== Given records ==

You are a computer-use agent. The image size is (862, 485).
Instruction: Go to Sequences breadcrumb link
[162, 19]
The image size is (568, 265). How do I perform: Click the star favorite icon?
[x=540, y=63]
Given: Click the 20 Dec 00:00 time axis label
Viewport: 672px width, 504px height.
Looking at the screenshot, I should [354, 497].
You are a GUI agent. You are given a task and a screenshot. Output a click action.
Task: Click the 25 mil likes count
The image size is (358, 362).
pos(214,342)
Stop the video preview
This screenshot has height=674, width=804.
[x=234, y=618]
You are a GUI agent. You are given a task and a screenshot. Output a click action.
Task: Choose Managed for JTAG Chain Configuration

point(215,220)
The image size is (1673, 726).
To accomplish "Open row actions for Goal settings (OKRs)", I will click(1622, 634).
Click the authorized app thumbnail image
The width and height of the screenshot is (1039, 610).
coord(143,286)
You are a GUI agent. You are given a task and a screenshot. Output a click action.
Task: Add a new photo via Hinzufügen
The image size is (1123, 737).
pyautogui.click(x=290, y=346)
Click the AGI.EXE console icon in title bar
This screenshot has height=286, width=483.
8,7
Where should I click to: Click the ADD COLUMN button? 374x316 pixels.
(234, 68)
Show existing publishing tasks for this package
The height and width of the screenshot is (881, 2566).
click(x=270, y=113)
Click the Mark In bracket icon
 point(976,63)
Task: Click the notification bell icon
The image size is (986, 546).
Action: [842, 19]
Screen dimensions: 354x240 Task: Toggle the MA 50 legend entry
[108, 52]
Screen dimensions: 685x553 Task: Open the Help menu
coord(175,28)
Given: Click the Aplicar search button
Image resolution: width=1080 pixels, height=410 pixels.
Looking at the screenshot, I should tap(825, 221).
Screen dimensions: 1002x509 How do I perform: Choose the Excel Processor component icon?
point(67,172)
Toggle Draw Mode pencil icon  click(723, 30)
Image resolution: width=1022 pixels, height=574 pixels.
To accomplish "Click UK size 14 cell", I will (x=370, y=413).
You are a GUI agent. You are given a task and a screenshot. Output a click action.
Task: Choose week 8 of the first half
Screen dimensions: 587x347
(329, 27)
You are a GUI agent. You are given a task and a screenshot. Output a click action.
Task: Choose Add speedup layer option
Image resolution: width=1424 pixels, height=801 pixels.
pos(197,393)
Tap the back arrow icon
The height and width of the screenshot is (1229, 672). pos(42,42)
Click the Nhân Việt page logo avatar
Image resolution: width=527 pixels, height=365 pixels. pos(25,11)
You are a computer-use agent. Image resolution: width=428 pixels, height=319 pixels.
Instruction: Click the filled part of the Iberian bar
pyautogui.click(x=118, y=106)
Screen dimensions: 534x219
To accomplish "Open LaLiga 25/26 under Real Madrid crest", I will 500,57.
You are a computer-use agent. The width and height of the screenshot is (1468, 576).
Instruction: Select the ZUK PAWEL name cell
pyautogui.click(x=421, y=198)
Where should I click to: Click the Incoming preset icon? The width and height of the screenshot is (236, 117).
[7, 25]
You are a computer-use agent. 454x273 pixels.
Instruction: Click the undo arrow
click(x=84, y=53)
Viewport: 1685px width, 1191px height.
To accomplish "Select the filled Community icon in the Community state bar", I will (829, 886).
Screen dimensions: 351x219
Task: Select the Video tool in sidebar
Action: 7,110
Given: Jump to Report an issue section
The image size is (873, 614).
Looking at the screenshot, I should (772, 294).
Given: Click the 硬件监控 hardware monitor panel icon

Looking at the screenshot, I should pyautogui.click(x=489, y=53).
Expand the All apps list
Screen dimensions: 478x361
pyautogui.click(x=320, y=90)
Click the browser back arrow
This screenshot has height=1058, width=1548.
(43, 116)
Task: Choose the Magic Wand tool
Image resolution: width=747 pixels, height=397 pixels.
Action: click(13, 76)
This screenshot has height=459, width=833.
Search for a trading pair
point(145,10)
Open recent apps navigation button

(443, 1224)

===

▶ Assignment: Repeat the listing above exactly, every line of it.

▶ Result:
You are a computer-use agent. The image size is (862, 485).
Instruction: Go to Sequences breadcrumb link
[162, 19]
The image size is (568, 265). How do I perform: Click the star favorite icon?
[x=540, y=63]
Given: Click the 20 Dec 00:00 time axis label
Viewport: 672px width, 504px height.
Looking at the screenshot, I should [354, 497].
You are a GUI agent. You are given a task and a screenshot. Output a click action.
Task: Click the 25 mil likes count
The image size is (358, 362).
pos(214,342)
Stop the video preview
This screenshot has height=674, width=804.
[x=234, y=618]
You are a GUI agent. You are given a task and a screenshot. Output a click action.
Task: Choose Managed for JTAG Chain Configuration

point(215,220)
The image size is (1673, 726).
To accomplish "Open row actions for Goal settings (OKRs)", I will click(1622, 634).
Click the authorized app thumbnail image
The width and height of the screenshot is (1039, 610).
coord(143,286)
You are a GUI agent. You are given a task and a screenshot. Output a click action.
Task: Add a new photo via Hinzufügen
The image size is (1123, 737).
pyautogui.click(x=290, y=346)
Click the AGI.EXE console icon in title bar
This screenshot has height=286, width=483.
8,7
Where should I click to: Click the ADD COLUMN button? 374x316 pixels.
(234, 68)
Show existing publishing tasks for this package
The height and width of the screenshot is (881, 2566).
click(x=270, y=113)
Click the Mark In bracket icon
 point(976,63)
Task: Click the notification bell icon
The image size is (986, 546).
Action: [842, 19]
Screen dimensions: 354x240 Task: Toggle the MA 50 legend entry
[108, 52]
Screen dimensions: 685x553 Task: Open the Help menu
coord(175,28)
Given: Click the Aplicar search button
Image resolution: width=1080 pixels, height=410 pixels.
Looking at the screenshot, I should tap(825, 221).
Screen dimensions: 1002x509 How do I perform: Choose the Excel Processor component icon?
point(67,172)
Toggle Draw Mode pencil icon  click(723, 30)
Image resolution: width=1022 pixels, height=574 pixels.
To accomplish "Click UK size 14 cell", I will (x=370, y=413).
You are a GUI agent. You are given a task and a screenshot. Output a click action.
Task: Choose week 8 of the first half
Screen dimensions: 587x347
(329, 27)
You are a GUI agent. You are given a task and a screenshot. Output a click action.
Task: Choose Add speedup layer option
Image resolution: width=1424 pixels, height=801 pixels.
pos(197,393)
Tap the back arrow icon
The height and width of the screenshot is (1229, 672). pos(42,42)
Click the Nhân Việt page logo avatar
Image resolution: width=527 pixels, height=365 pixels. pos(25,11)
You are a computer-use agent. Image resolution: width=428 pixels, height=319 pixels.
Instruction: Click the filled part of the Iberian bar
pyautogui.click(x=118, y=106)
Screen dimensions: 534x219
To accomplish "Open LaLiga 25/26 under Real Madrid crest", I will 500,57.
You are a computer-use agent. The width and height of the screenshot is (1468, 576).
Instruction: Select the ZUK PAWEL name cell
pyautogui.click(x=421, y=198)
Where should I click to: Click the Incoming preset icon? The width and height of the screenshot is (236, 117).
[7, 25]
You are a computer-use agent. 454x273 pixels.
Instruction: Click the undo arrow
click(x=84, y=53)
Viewport: 1685px width, 1191px height.
To accomplish "Select the filled Community icon in the Community state bar", I will (829, 886).
Screen dimensions: 351x219
Task: Select the Video tool in sidebar
Action: 7,110
Given: Jump to Report an issue section
The image size is (873, 614).
Looking at the screenshot, I should (772, 294).
Given: Click the 硬件监控 hardware monitor panel icon

Looking at the screenshot, I should pyautogui.click(x=489, y=53).
Expand the All apps list
Screen dimensions: 478x361
pyautogui.click(x=320, y=90)
Click the browser back arrow
This screenshot has height=1058, width=1548.
(43, 116)
Task: Choose the Magic Wand tool
Image resolution: width=747 pixels, height=397 pixels.
Action: click(13, 76)
This screenshot has height=459, width=833.
Search for a trading pair
point(145,10)
Open recent apps navigation button

(443, 1224)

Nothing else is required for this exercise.